L'incident est un fiasco pour la propagande de l'État-parti. Elle s'attache,
depuis le début de la semaine, à dénoncer méthodiquement,
sur le Web chinois, les mensonges de la presse occidentale sur la répression
et sur la poursuite de l'agitation. C'est aussi un camouflet pour le pouvoir.
L'émeute du 14 mars avait vexé le président Hu Jintao,
à l'heure de sa réélection (sans rival) à la tête
de l'État. Le cafouillage du Jokhang vient humilier le premier ministre
Wen Jiabao. Répondant à des pressions occidentales, il avait pris
sur lui d'organiser cette première visite en zone interdite, afin,
disait-il, que la presse étrangère puisse constater par elle-même
ce qui se passe sur le terrain
.
Une résistance surprenante
À Lhassa, le Jokhang est le point d'ancrage de ce qui subsiste du quartier historique. Il attire normalement les touristes et les marchands, dans la ronde incessante de pèlerins qui font valser le moulin à prières. De facto, c'est aussi le monument le mieux surveillé de la capitale tibétaine, bien plus que le célèbre Potala réduit à l'état de palais fantomatique. Le 14 mars, cette Maison du Seigneur s'est retrouvée dans l'œil du cyclone.

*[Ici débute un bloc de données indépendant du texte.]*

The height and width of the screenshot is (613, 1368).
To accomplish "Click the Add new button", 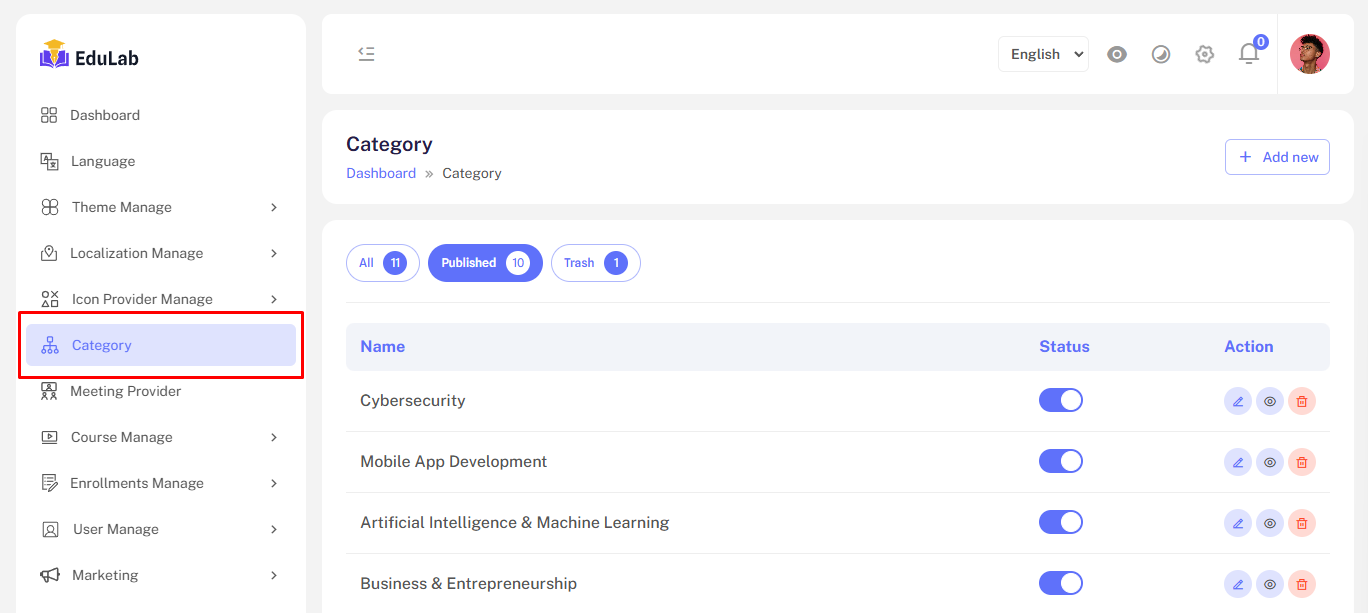I will [x=1277, y=157].
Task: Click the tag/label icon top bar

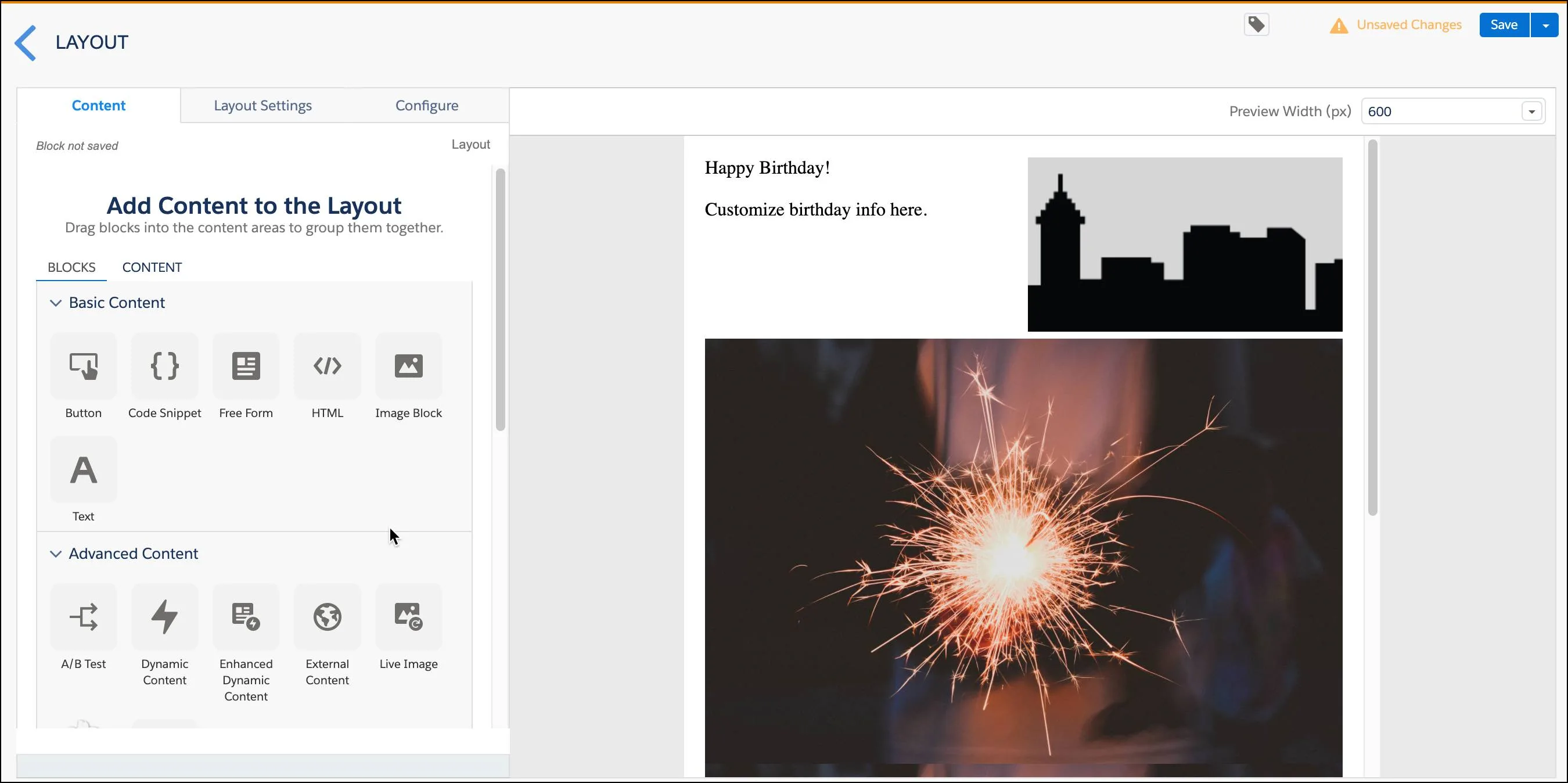Action: tap(1257, 24)
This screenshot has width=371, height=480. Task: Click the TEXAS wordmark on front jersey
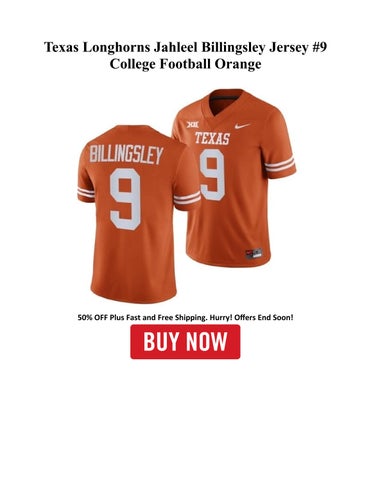point(212,138)
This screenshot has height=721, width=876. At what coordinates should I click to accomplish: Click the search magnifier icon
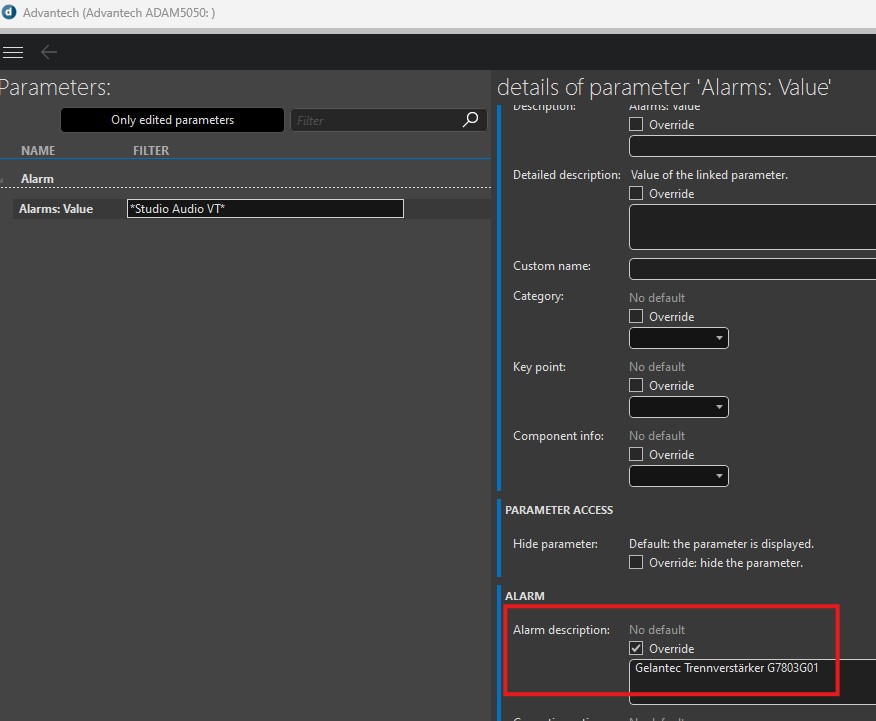tap(470, 120)
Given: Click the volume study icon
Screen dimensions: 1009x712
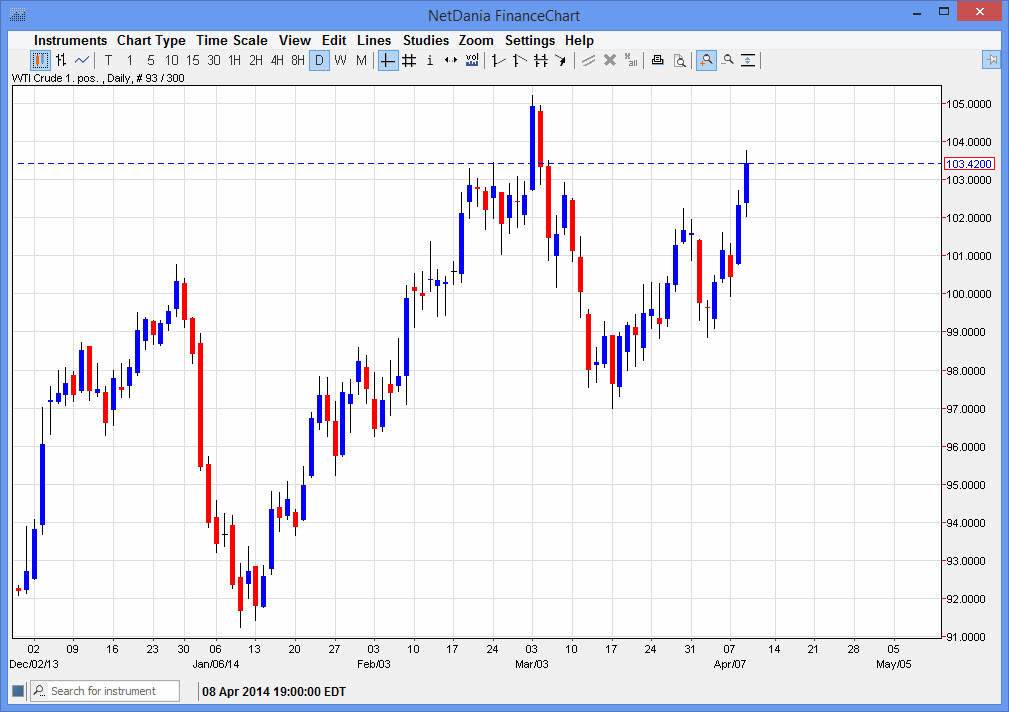Looking at the screenshot, I should pos(472,60).
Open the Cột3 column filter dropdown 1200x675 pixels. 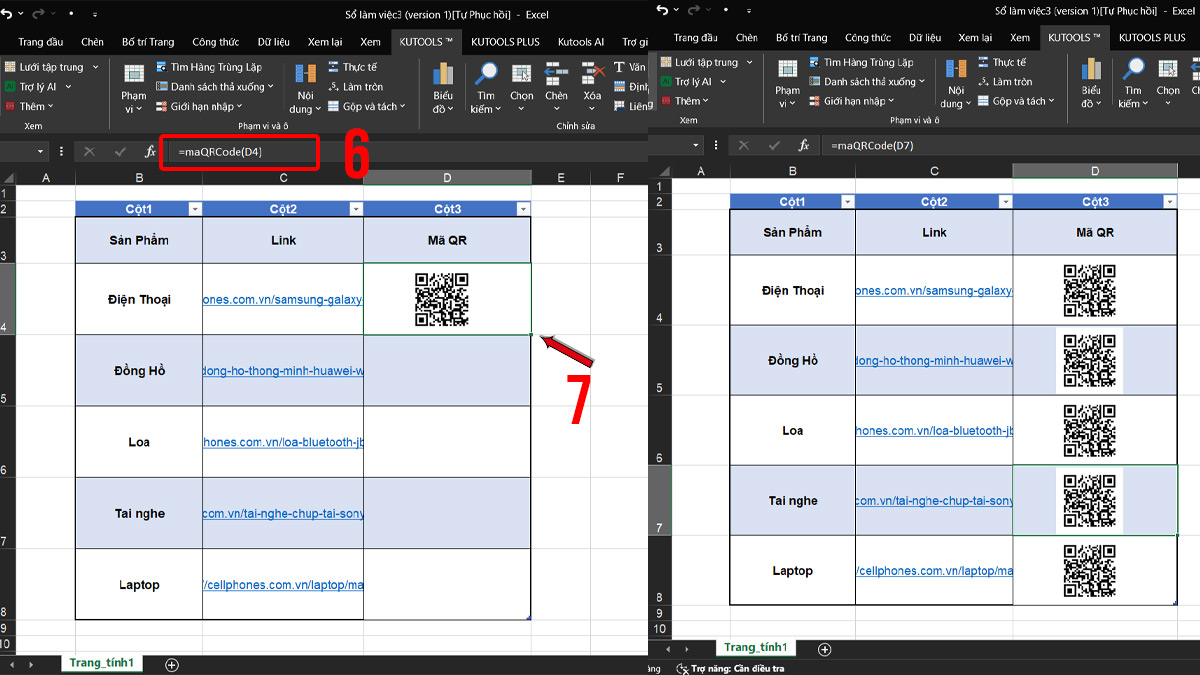point(522,208)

Deux semaines plus tard, les forces de l'ordre quadrillent le quartier et policent les monastères tandis que Pékin affirme avoir repris le contrôle de la situation. En vain. Hier soir, les autorités chinoises s'interrogeaient sûrement sur l'à-peu-près de leur mise en scène et sur les responsabilités d'un dérapage qui leur fait perdre la face, sur tous les écrans.
Vu de l'étranger, c'est le signal d'une résistance surprenante. Un autre monastère, celui-là considéré comme sûr, aurait vu, au début de la semaine, un défilé de plusieurs centaines de moines rapidement réprimé. Il s'agit du Tashilunpo à Shigatse, deuxième ville du Tibet et capitale du panchen-lama, second personnage de la hiérarchie tibétaine.
Vues de Pékin, la poursuite de l'agitation religieuse et l'incapacité de contrôler le point le plus sensible de Lhassa dessinent un scénario de cauchemar : la répétition d'incidents comparables durant les trois mois que la flamme olympique mettra à sillonner la Chine continentale.
Le coup d'éclat de Reporters sans frontières à Olympie fait peser la menace d'un sérieux chahut autour de la flamme en Europe et en Amérique. Sur le parcours chinois, l'épisode du Jokhang et l'effet de loupe que procurent les médias internationaux pourraient donner des idées à tout ce que la Chine compte de plaignants et de contestataires.